Last week, more than 37 million people in the United States received their first dose of a Covid-19 vaccine, according to a of the Centers for Disease Control and Prevention.
Another 13 million people have received their second dose and completed their vaccination series against Covid-19 in full.
Since many are already immunized against the virus, the questions are: When can we start thinking about visiting family or planning a social gathering? Getting vaccinated can ease anxiety about going out, but even people who have had both doses of either the Pfizer or Moderna vaccine still need to follow public health guidelines to wear a well-fitted mask and social distance.
“Fully vaccinated“means that at least two weeks have passed since a person received the second dose of a two-dose vaccine or a dose of a single-dose vaccine.
NBC News asked vaccine experts what they would feel comfortable with when fully vaccinated.
Dr. Anthony Fauci, one of the country’s leading public health advisers, told Savannah Guthrie on NBC’s “TODAY” show that he is often asked if it is safe to get along without some of the public health measures such as masking and social distance.
“Ultimately, the answer will be yes,” he said during the interview Thursday.
That is, however, if everyone in the group is fully vaccinated. Fauci called for more caution if only one party has received the vaccine, as people who have been vaccinated could potentially have the virus in their nose and transmit it to others.
“That is why we say until we have the overwhelming majority of people vaccinated and the virus level is very low. If you are vaccinated, it would be wise to wear a mask, ”Fauci said.
While we do not yet know how much the vaccine limits transmission, early data from Moderna and AstraZeneca suggest a modest protection against asymptomatic infection and therefore a lower ability to spread the virus.
“We do not know much about whether or not [the vaccines] is able to prevent infection, which means you may become infected and inadvertently transmitted to others, ”said William Hanage, associate professor of epidemiology at the Harvard TH Chan School of Public Health. “It’s something we’re still learning about.”
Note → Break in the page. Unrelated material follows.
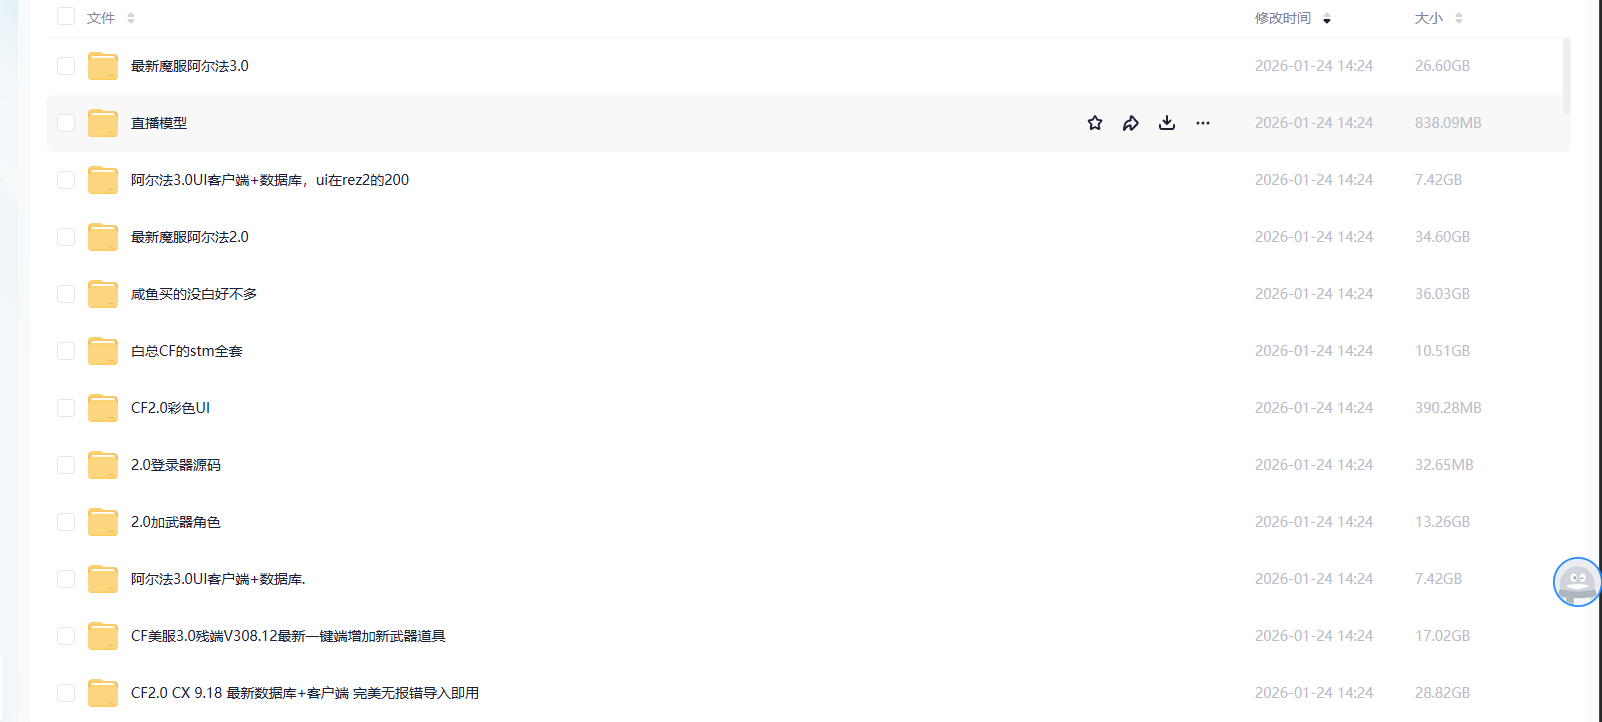Image resolution: width=1602 pixels, height=722 pixels.
Task: Sort by 修改时间 column arrow
Action: 1326,19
While these vaccines are some of the greatest scientific achievements Hanage has seen in his career, it is not a good idea to return to pre-pandemic life immediately, he warned.
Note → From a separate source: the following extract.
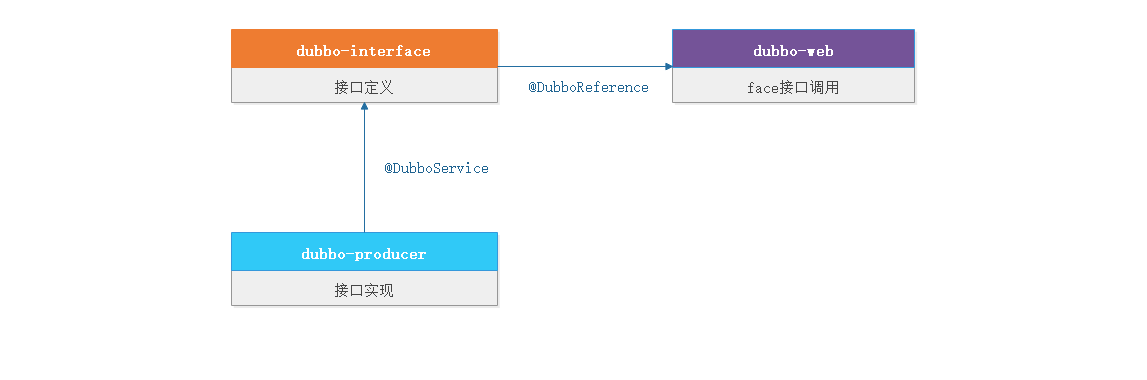The width and height of the screenshot is (1147, 380).
Task: Click the blue dubbo-producer header
Action: pos(364,252)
Like Fauci, Hanage agreed that if both he and his elderly family members had received the vaccine, he would feel confident giving them a hug – but only if both parties had completed their vaccine series.
“One of the best things about the vaccine is that as it is rolled out to people who are older and more vulnerable to disease, it becomes much easier to have contact with them,” Hanage said.
Dr. Jay Varkey, an associate professor of infectious disease at Emory University in Atlanta, said that while he has completed his vaccine series and his parents are close to doing the same, he would only feel confident giving them a hug if the transmission rates in society is low. He added that if his older family members were important workers, he would give it even more time.
“If my family members were out in the community as important workers who had to work in factories or in school environments where they are mixed with many other people, many of whom are not vaccinated, I would stay a little longer,” said Varkey.
Experts with infectious diseases also had different opinions on whether they would feel safe by gathering indoors with friends.
Dr. Peter Chin-Hong, an infectious disease physician at UCSF Health, has suggested the formation of “immunity bubbles” with other members who have also been vaccinated. Within the bubble, friends and family who are fully vaccinated can gather without masks or social distance.
For example, Chin-Hong has a group of five to seven colleagues in the workplace who have completed their vaccine series and are looking forward to having them for dinner. Within these bubbles, it is safe to gather without masks and social distance.
“We had to wear masks before we got into my home or dinner, but once I was in there, I think I would feel comfortable with everyone taking off their masks, sitting around the table, watching a football game or listening. to music, ”Chin-Hong told NBC News on Thursday during a” Doc to Doc “Facebook Live interview with senior medical correspondent Dr. John Torres. “This is all I’ve been putting off for more than a year, and I can’t wait to do it.”
Hanage called for a little more caution in temporarily gathering indoors without masks until the virus becomes more under control in the community.
“We’ll have to keep an eye on this virus. It’s very sneaky, so be careful,” Hanage said. “If I was in that situation, I would keep the mask on until now, but I would look forward to taking it off.”
While experts had different opinions on what is safe after vaccination, they all agreed on one thing: Do not lose the mask when out in public.
“Other people do not know that you have been vaccinated, so by wearing a mask you show that whether or not you have been vaccinated, you still look like them,” Hanage said.